Chapter 4

The minute Megan saw Tera she looked down to see if she’d spilled something on her shirt. She hadn’t, of course. The only blot on her image was the dark shape of Malleus behind her, his gold pinkie ring flashing in the bright winter sun coming through the skylight.

Tera looked, as she always did, perfect; cool and immaculate in jeans and a black sweater, with her trapeze coat swinging behind her and her platinum hair falling in a shining curtain down her back. She was designed to make other women feel inadequate. Megan would have wondered why they were friends if the answer wasn’t so obvious—neither of them had any other friends.

Besides, she genuinely liked Tera, despite the fact that the witch had the social skills of a gnat.

They hugged and started walking through the pre-Christmas Saturday crowds. Maybe shopping wasn’t the greatest idea. Megan had expected to relax, surrounded by people to make her feel normal again. Instead she found herself itching to read them all, to open up and read the entire building, to make sure no one who shouldn’t be lurked in the corners.

Here and there little demons winked at her or waved from human shoulders and she tried to acknowledge them without looking like she was greeting everyone she passed. Where was Rocturnus? She hadn’t expected to see him when she woke up this morning—one embarrassing incident had been enough for her to forbid him from ever appearing in bedrooms, and he couldn’t enter Greyson’s place alone anyway—but she’d thought he might at least put in a quick appearance here to let her know he was okay.

“So.” Tera looked back over her shoulder, her blue eyes scanning Malleus, who stared purposefully ahead. “I see you have a guard today. Grey thinks you might get busted again?”

Megan’s stomach sank. So Tera—and thus Vergadering—did know about her arrest. “You know me, always in trouble.”

“What were you doing? Trespassing in a regular family’s house?”
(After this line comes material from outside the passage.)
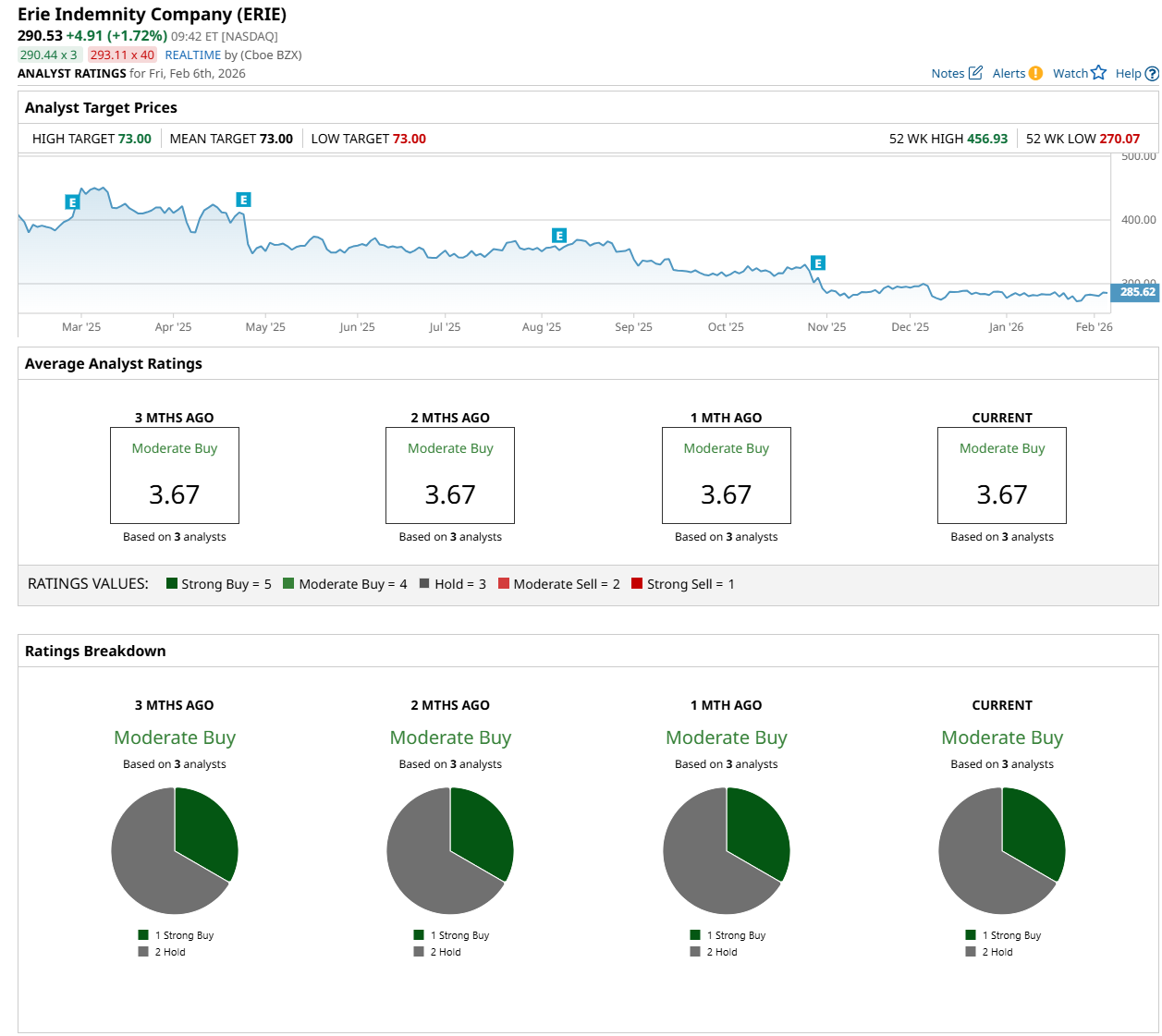The height and width of the screenshot is (1036, 1162).
Task: Open Help via the question mark icon
Action: [x=1152, y=74]
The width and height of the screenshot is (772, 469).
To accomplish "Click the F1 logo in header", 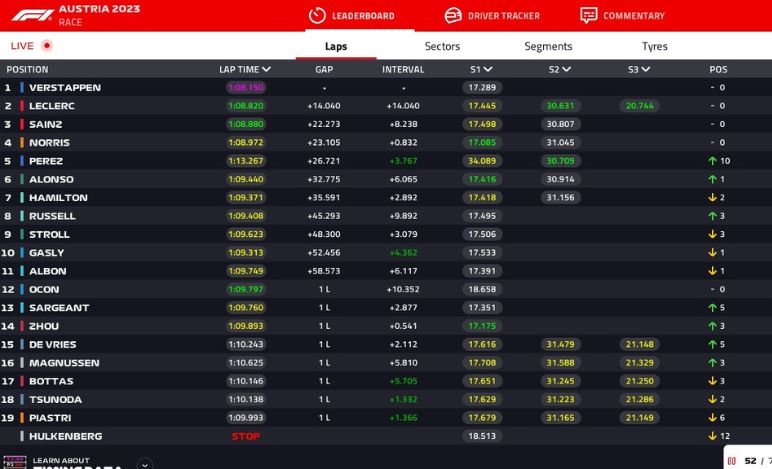I will pyautogui.click(x=28, y=14).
“I thought it was somebody I knew.”

“And some Good Samaritan called the police and said you were murdering people.”

“Geez, Tera, did my mug shot get sent over to Vergadering as well?”

Tera waved her hand. “They didn’t take a mug shot. And I keep my ear to the ground.”
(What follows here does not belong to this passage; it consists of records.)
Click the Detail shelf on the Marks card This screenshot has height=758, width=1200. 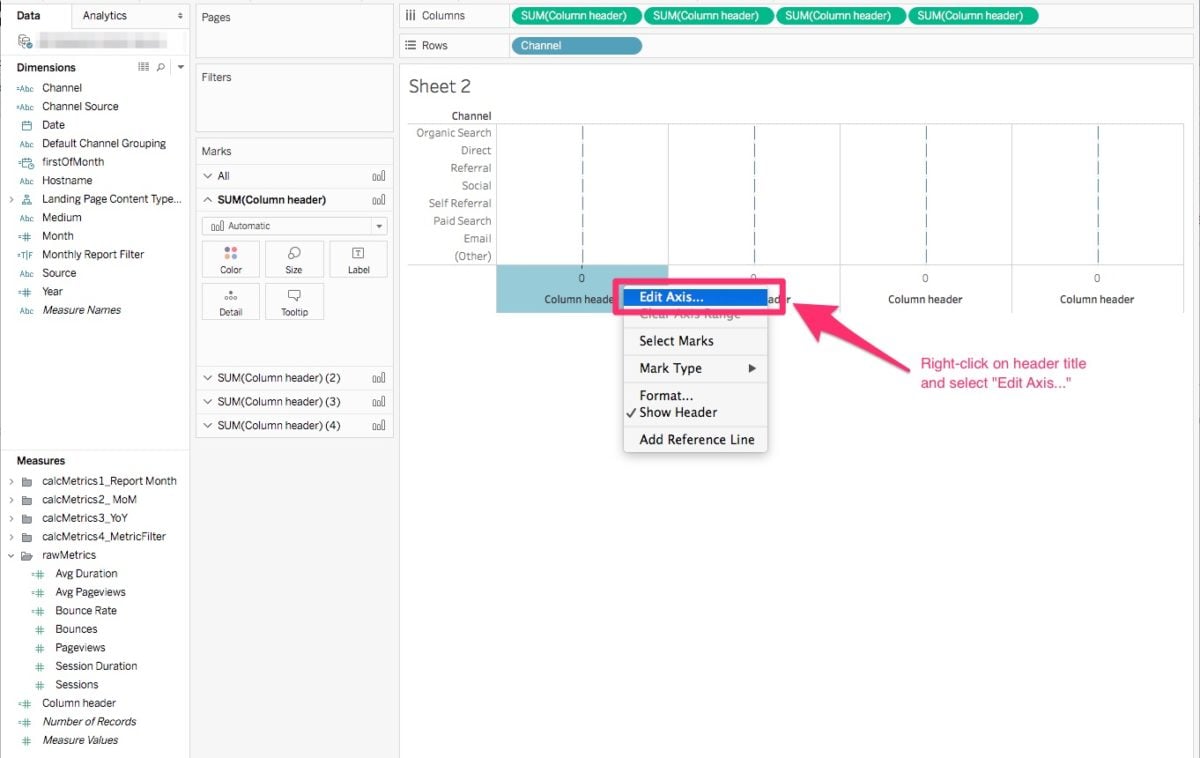pyautogui.click(x=230, y=301)
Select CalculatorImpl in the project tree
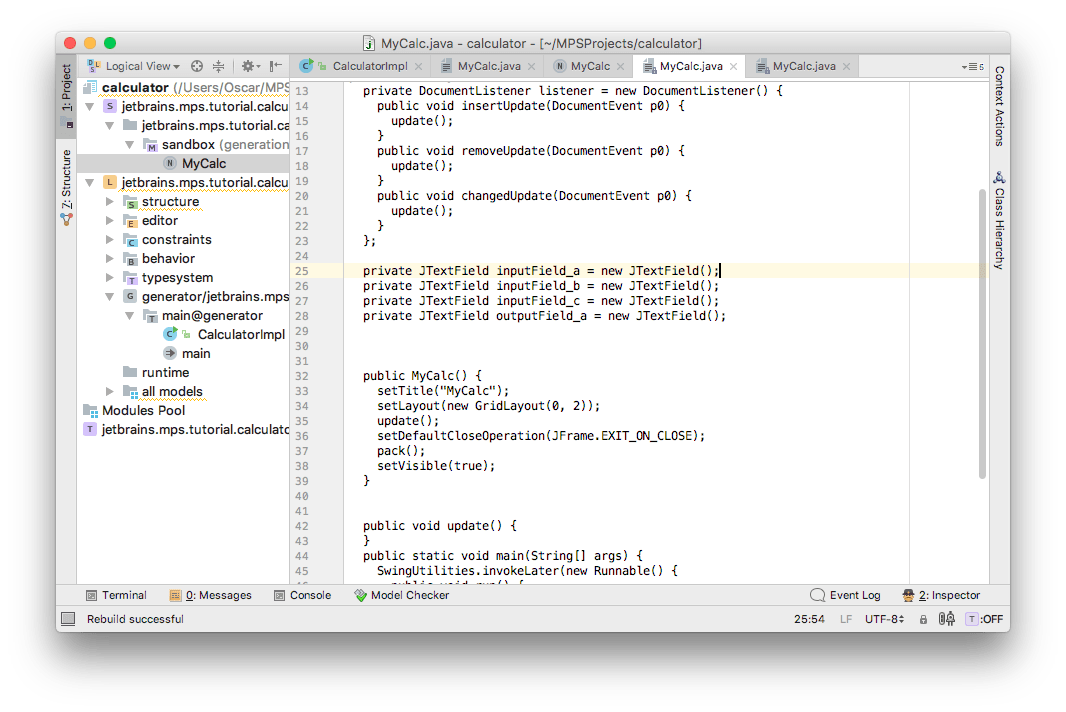Viewport: 1066px width, 712px height. pos(241,334)
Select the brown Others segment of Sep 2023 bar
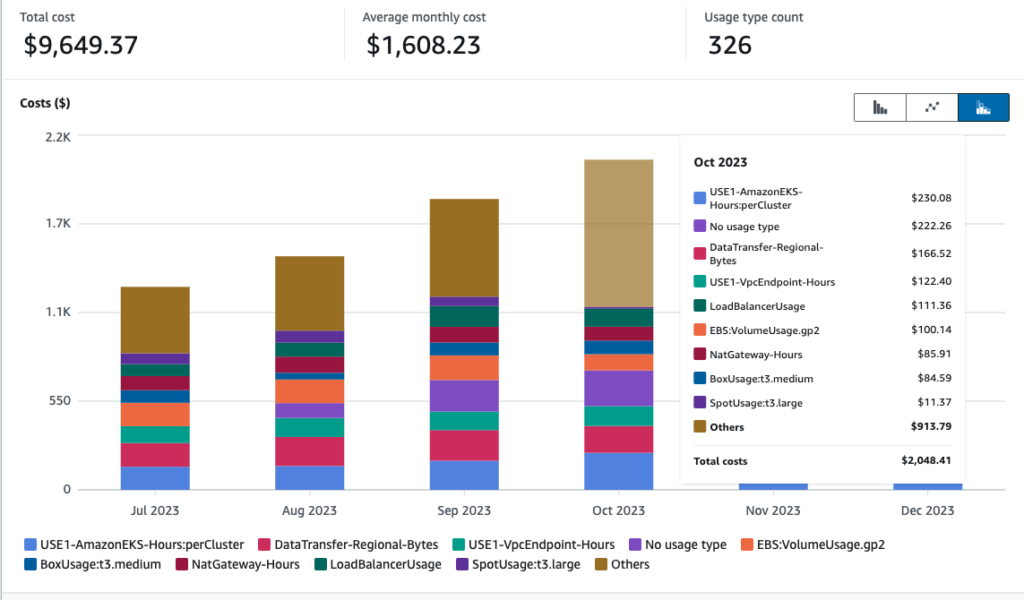This screenshot has width=1024, height=600. tap(464, 247)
“That must get uncomfortable after a while.”

Tera smiled. “More than you know. I’m glad you’re okay, though.” She looked at Malleus again. “Hi, Malleus.”

His head barely dipped. “Miss Tera.”

Megan bit her lip. After three months he and his brothers still refused to use her own first name, insisting it was disrespectful.
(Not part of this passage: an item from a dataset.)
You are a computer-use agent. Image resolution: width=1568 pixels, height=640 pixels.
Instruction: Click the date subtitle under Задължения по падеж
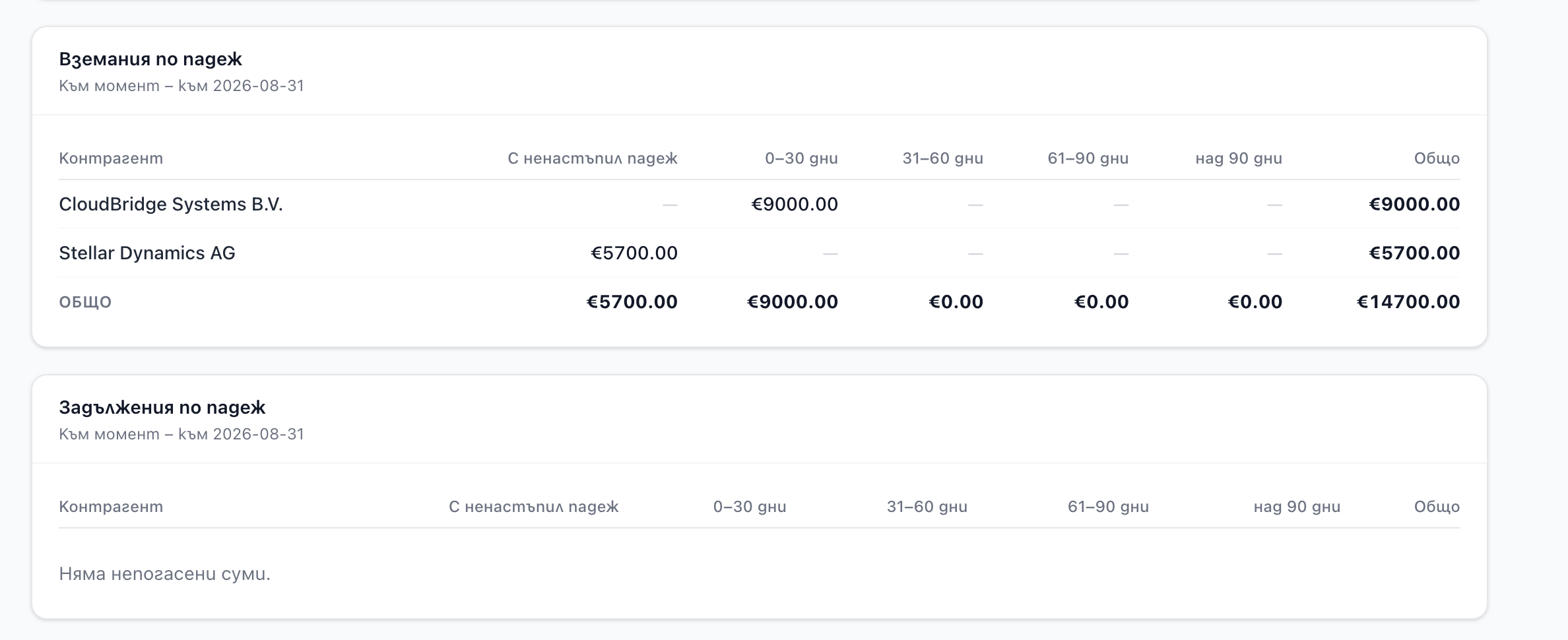coord(181,434)
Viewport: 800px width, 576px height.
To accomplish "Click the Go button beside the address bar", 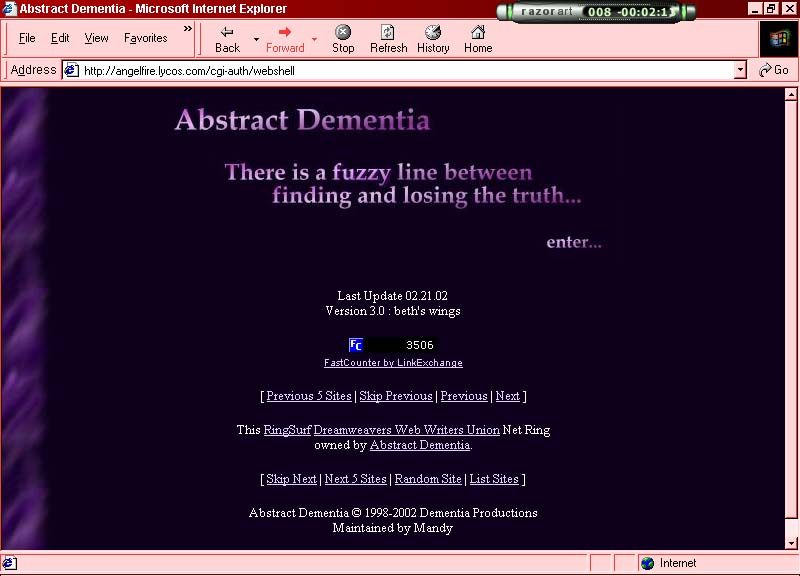I will click(775, 70).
If Tera knew she’d just been insulted, she either didn’t care or didn’t show she cared. “Look at that blouse, what do you think?”

Megan dutifully looked. Pink and white stripes ran vertically up the tailored shirt. It suited Tera. “Sure, try it on.”

Tera tried. Tera bought. The process repeated itself several times, while Megan grew more and more uneasy. The mall, with its garish every-religion-in-the-world decorations and piped-in cheery music was never her favorite place anyway, and now she was feeling claustrophobic. Life among the crowds had never made her especially happy and the relentless pushing and shoving forced her to shield so hard she lost the train of her rambling conversation with Tera.

“I’m sorry, what?” she asked again. Tera sighed.

“Come on. Let’s get a snack or something and sit down. There’s a new store by the food court. I want to check in there and then we’ll have dinner.”

“We’re getting a snack right before dinner?”

“Some of us like to eat.”

“I like to eat.”

“When you remember to.” Tera looked her up and down. “Your life of crime keeping you too busy to eat?”

Megan waited while Tera ordered a gooey cinnamon bun, then said, “It was just a misunderstanding and nobody pressed charges. As you know.”

“I still think it’s weird.”

“You know me, weird Megan the crazy demon woman.”

“You’re not a demon.” Tera shoved a piece of bun in her mouth. “Despite being hip deep in them all the time. Or the other way around, so to speak.”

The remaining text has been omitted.